Only a saint (or an allegorical knight) could endure this sort of thing without anger, so it’s no wonder Lewis wrote waspishly of Guin-evere. She provided a safe target for the rage he must have felt toward Janie Moore. It’s unlikely he recognized the likeness consciously, or that he would ever have acknowledged it. For one thing, his own sacrifices had the Christian virtue of being entirely selfless; Lancelot enjoyed erotic fulfillment with Guinevere. Lewis once shared this with Minto, but by the time he wrote
The Allegory of Love
their relationship was quasifilial. It offered no sensual pleasure as compensation for all those hindrances. Still, who knows if he would have shouldered such a burden in the first place if he had not, long ago, fallen in love?

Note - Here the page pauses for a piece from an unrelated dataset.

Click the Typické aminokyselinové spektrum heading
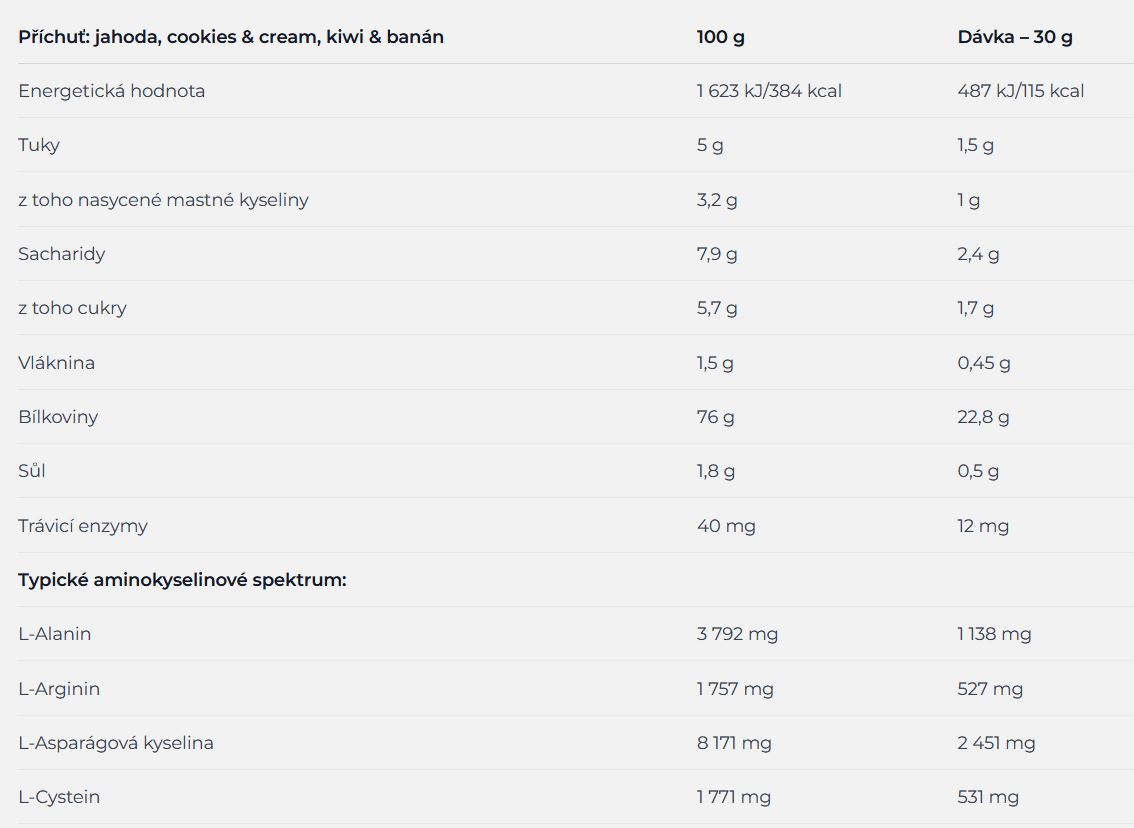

The beauty and desirability of women troubled Lewis even more than their frivolity. Guinevere’s beauty, as well as the attractions of the fiancée in “The Shoddy Lands” and of the domineering twentieth- century shoppers he snipes at in
The Allegory of Love,
are sources of illegitimate power. Desire acts as a honey trap to the unwary male, luring him into unworthy and catastrophic enterprises. The beauty of the Narnian witches isn’t ancillary to their evil, but integral to it, one of the weapons in their arsenal. Evil must, after all, appear attractive if it’s going to be tempting, and from there it’s only a small step further to the conclusion that feminine beauty is inherently wicked. It is certainly the cause of endless trouble in Narnia, even when its possessor means well. The spell that Lucy finds in the magician’s book, the one promising to “maketh beautiful her that uttereth it beyond the lot of mortals,” also foretells the consequences of such beauty: terrible wars among Lucy’s princely suitors that leave “nations laid waste.”